→ What to work on
Copy the data exactly; pictures stay out of the copy.

Stored data entries
^^^^

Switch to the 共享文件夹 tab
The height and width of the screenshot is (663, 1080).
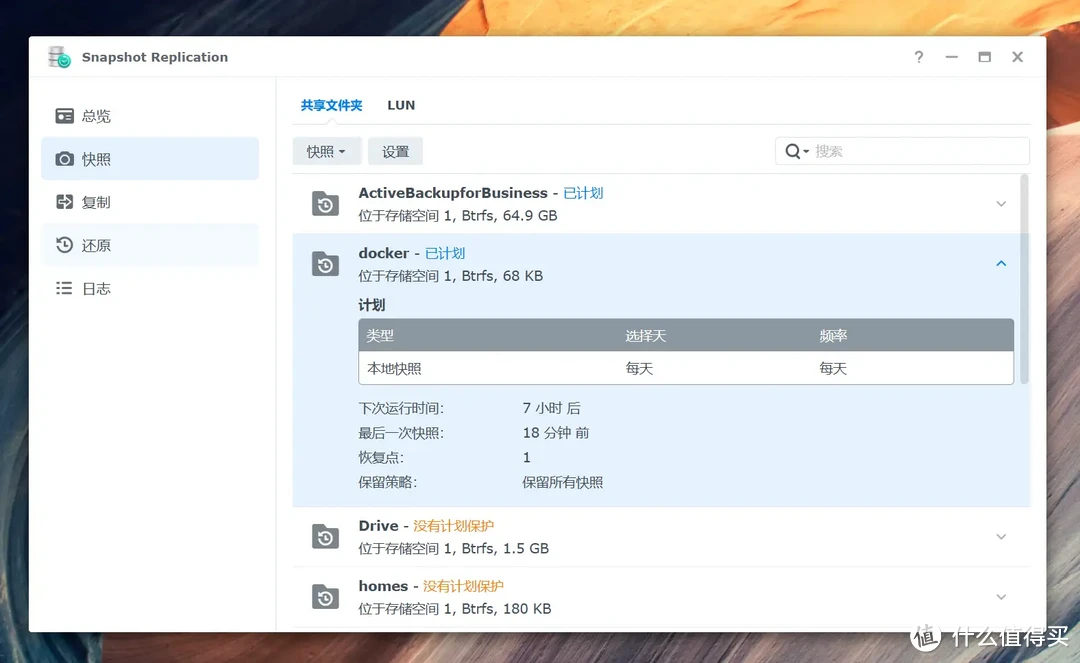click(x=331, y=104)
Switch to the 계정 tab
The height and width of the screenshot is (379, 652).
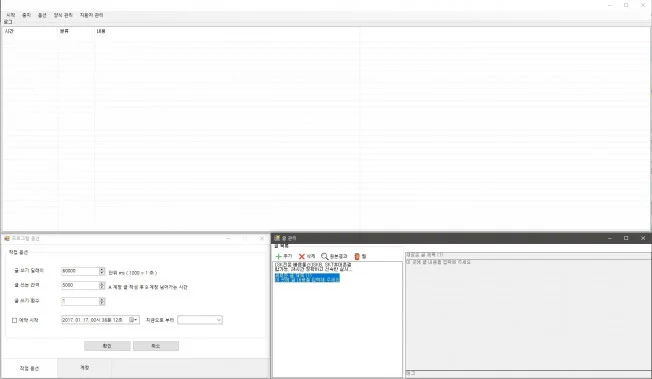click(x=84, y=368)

^^^^

→ Response area
Switch to the 共享文件夹 tab
The height and width of the screenshot is (663, 1080).
click(x=331, y=104)
Switch to the 계정 tab
The height and width of the screenshot is (379, 652).
click(x=84, y=368)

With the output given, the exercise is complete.